TASKS TO PERFORM:
• A. Reproduce the German genealogy discussion word for word, starting with "posted by Jelena" and going on through "the Wikitree universe.".
• B. Go on with the German genealogy discussion from the point where it stops.

Like any such lists the books can vary in reliability, but overall the reliability of the books I have accessed seems good. They are almost all in German but if the book has an index and/or genealogical tables then as a non-German speaker I can often find my way around the information I need.


posted by John Atkinson
Regarding "Meyers Gazetteer". I have added the word "almost" to 2 lines "lists every place name in the German Empire (1871-1918))".

I regularly use Meyers and not every place name is listed. I did not find a place name listed every time I looked for one. Then I did use this pathway to look at the historic maps to find the place name I was looking for. Please note that Meyers has a very useful ability to use wildcards if the spelling is not clear. I mostly look for places East of the Oder River. I have no experience of how well Meyers works in the West side of the German Empire.

posted by Steve Thomas
edited by Steve Thomas
re: German Naming Customs is no longer available. It's a dead link.

posted by Randy McLaughlin
Thanks for pointing that out. I deleted the link.
posted by Jelena Eckstädt
I found the following a few days ago. Similar subject. Possible replacement for the dead link. It was easier to Google "German naming conventions" than to figure out where I might find similar information in the Wikitree universe.

Family Tree Magazine. “German Naming Traditions Genealogists Should Know,” July 9, 2015.

It sure helped me to understand why so many of my wife's extended German family went by their middle name or why they kept giving their kids the same first name! It's too bad that it's not easier to bring this to the attention of other geneaology buffs.

PROVIDED MATERIAL:
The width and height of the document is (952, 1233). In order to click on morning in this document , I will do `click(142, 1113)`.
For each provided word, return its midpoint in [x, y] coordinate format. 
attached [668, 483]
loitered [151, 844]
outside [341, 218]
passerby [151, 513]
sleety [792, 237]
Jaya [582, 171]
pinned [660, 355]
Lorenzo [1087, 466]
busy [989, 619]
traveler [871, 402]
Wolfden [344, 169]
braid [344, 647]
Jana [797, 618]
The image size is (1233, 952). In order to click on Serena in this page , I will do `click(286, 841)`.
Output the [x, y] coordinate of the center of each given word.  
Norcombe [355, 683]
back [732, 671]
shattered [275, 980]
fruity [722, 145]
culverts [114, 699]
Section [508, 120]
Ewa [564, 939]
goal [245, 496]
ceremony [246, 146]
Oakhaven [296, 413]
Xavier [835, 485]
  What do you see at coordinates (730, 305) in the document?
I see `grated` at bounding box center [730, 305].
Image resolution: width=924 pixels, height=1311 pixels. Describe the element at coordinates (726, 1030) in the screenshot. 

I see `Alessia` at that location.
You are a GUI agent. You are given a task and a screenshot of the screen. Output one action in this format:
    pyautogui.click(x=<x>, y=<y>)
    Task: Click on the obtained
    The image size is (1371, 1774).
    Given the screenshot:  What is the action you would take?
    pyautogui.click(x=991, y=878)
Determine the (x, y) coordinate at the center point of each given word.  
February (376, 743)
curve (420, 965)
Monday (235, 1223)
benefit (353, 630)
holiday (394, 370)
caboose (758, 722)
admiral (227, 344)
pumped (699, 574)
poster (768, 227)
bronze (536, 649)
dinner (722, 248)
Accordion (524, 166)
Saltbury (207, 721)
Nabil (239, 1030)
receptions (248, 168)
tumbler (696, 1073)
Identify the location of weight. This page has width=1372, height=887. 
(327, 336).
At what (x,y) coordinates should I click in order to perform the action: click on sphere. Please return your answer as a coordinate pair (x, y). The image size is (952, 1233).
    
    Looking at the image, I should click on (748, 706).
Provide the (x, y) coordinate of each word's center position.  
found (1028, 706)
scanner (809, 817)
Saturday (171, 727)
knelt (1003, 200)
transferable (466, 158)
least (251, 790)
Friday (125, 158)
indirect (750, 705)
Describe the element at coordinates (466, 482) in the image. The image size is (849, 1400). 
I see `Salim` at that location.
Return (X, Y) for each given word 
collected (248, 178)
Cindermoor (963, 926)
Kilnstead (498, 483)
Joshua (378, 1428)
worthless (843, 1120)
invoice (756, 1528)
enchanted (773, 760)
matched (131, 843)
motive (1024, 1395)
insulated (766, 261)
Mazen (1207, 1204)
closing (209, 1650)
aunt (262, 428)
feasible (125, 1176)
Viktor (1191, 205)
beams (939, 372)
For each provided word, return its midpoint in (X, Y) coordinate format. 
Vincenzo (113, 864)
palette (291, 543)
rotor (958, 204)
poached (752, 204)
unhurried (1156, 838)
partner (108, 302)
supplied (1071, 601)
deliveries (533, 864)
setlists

ANSWERS BELOW:
• A.
posted by Jelena Eckstädt
I found the following a few days ago. Similar subject. Possible replacement for the dead link. It was easier to Google "German naming conventions" than to figure out where I might find similar information in the Wikitree universe.

• B.
posted by Randy McLaughlin
I like the new layout, however the black, red, gold background is making some of the links hard to read. Just my opinion.


posted by Rolf Maxa
Thanks Rolf. I removed the was added in error. I appreciate your pointing it out!


posted by Traci Thiessen
Please consider adding Arbeitsgemeinschaft Genealogie Magdeburg — Magdebur to this page and to any other German pages that list reliable sources to use.
posted on German Roots Project Reliable Sources (merged) by William Foster Jr
I added this link to our Saxony-Anhalt Team Resource page here:
posted on German Roots Project Reliable Sources (merged) by Traci Thiessen
The AGGM (shortage of the genealogical club that created the OHB) is no source in itself. The link to the OHB Magdeburg is included in the landing page of the German OHBs above. So I don't see the need to add your link on this page.
posted on German Roots Project Reliable Sources (merged) by Jelena Eckstädt
Please see the G2G conversation at Because this is the page that people are referred to during the pre-1700 certification process, I think it should really include a statement that primary sources (especially parish records viewed at Archion or Matricula) are also to be considered reliable sources.
posted on German Roots Project Reliable Sources (merged) by [Living Geschwind]
A German researcher recommended the journal "Zeitschrift für Niederdeutsche Familienkunde." It is the

official, 100-year old journal of the genealogical society of Hamburg (from 1987 to 2018 jointly published by the genealogical socities of Bremen, Göttingen, Hamburg and Hannover), cf. Articles are rich in footnotes referencing original sources, incl. baptismal, wedding and funeral church registers, government and ecclesiastical archives etc. He considers it highly reliable.

posted on German Roots Project Reliable Sources (merged) by Debi (McGee) Hoag
What a Great Help... Thank You!!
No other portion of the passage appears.